* RECORDS FOR THIS EXERCISE *
++++++++++

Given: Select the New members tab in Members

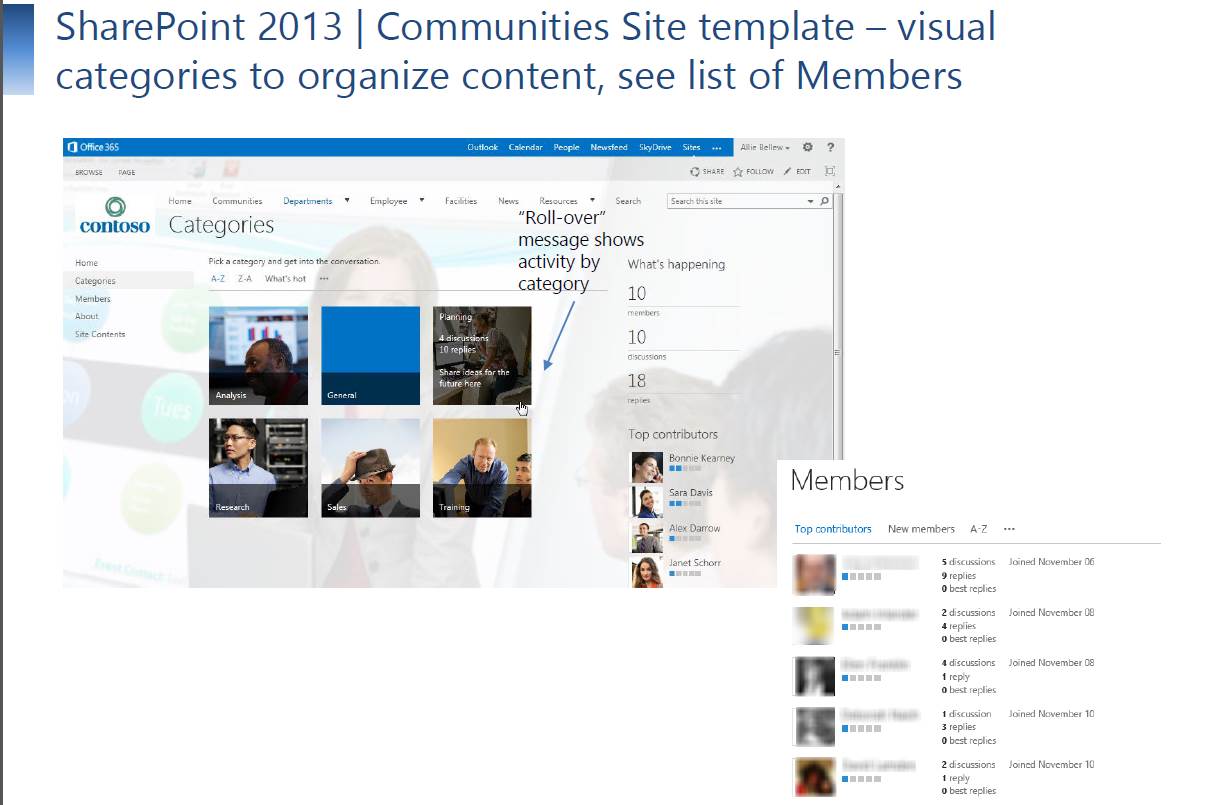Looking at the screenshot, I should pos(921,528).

++++++++++

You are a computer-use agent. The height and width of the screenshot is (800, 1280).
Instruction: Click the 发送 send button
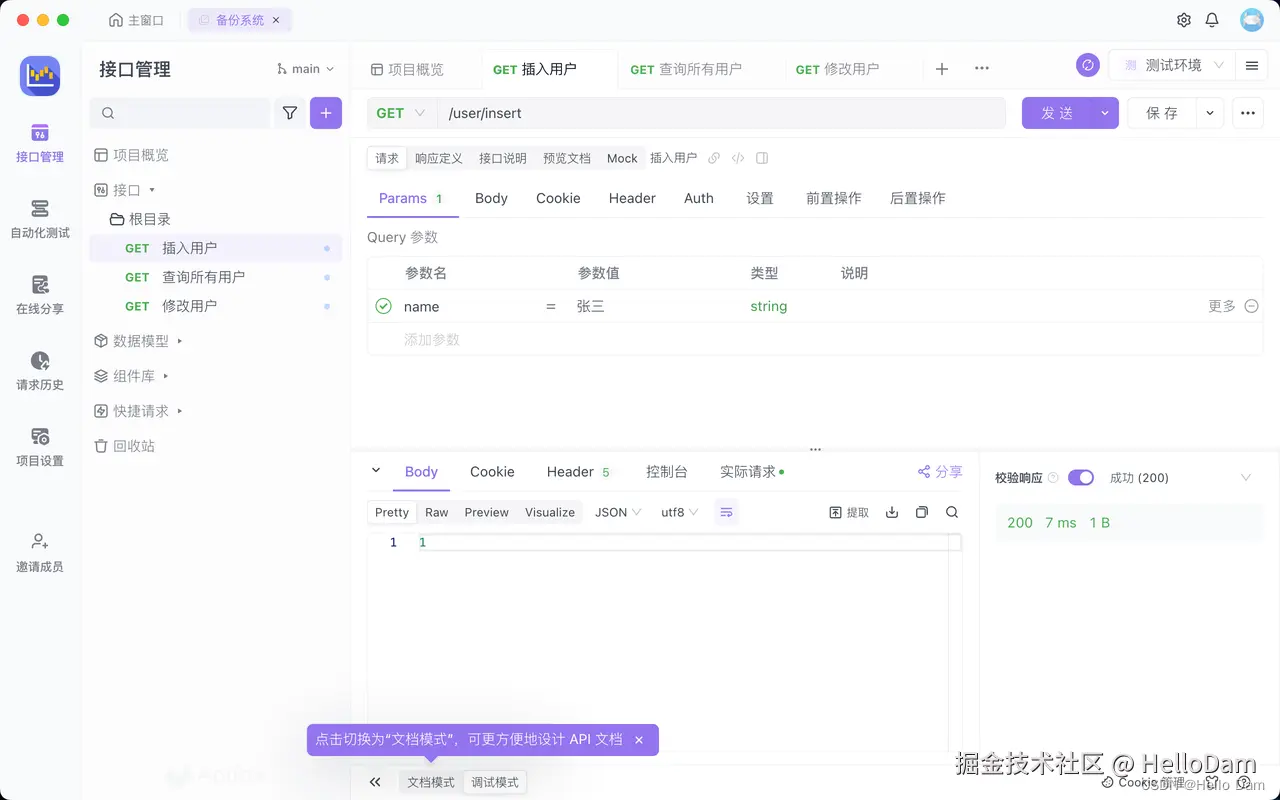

++++++++++

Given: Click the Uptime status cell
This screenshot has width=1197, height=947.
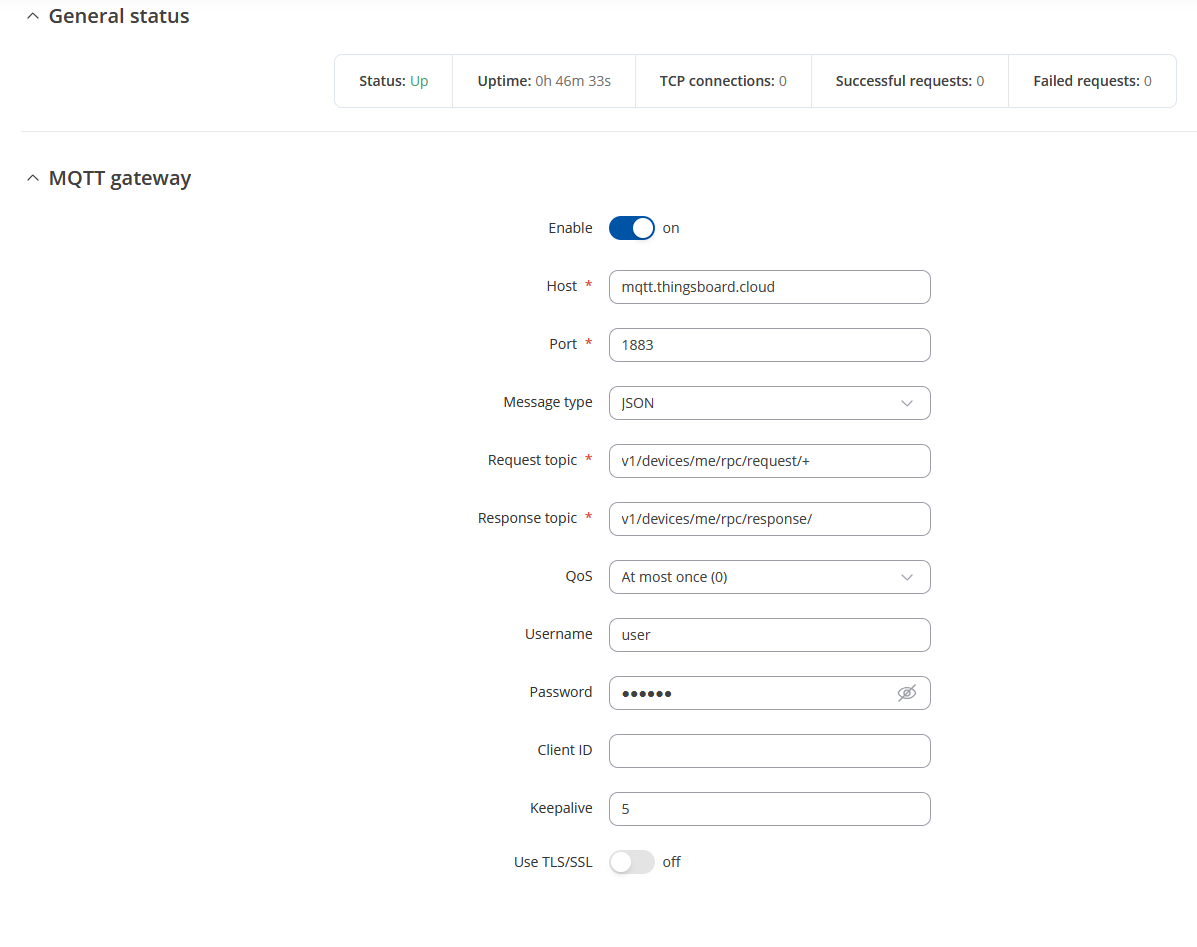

++++++++++

* WHAT THIS TASK INVOLVES *
Using the entries above, give again exactly the lines from the line holding "You are a computer-use" through the line holding "Instruction: Click the 发送 send button". Include both end lines and nothing else.

* SOLUTION TO THE PROBLEM *
You are a computer-use agent. The height and width of the screenshot is (800, 1280).
Instruction: Click the 发送 send button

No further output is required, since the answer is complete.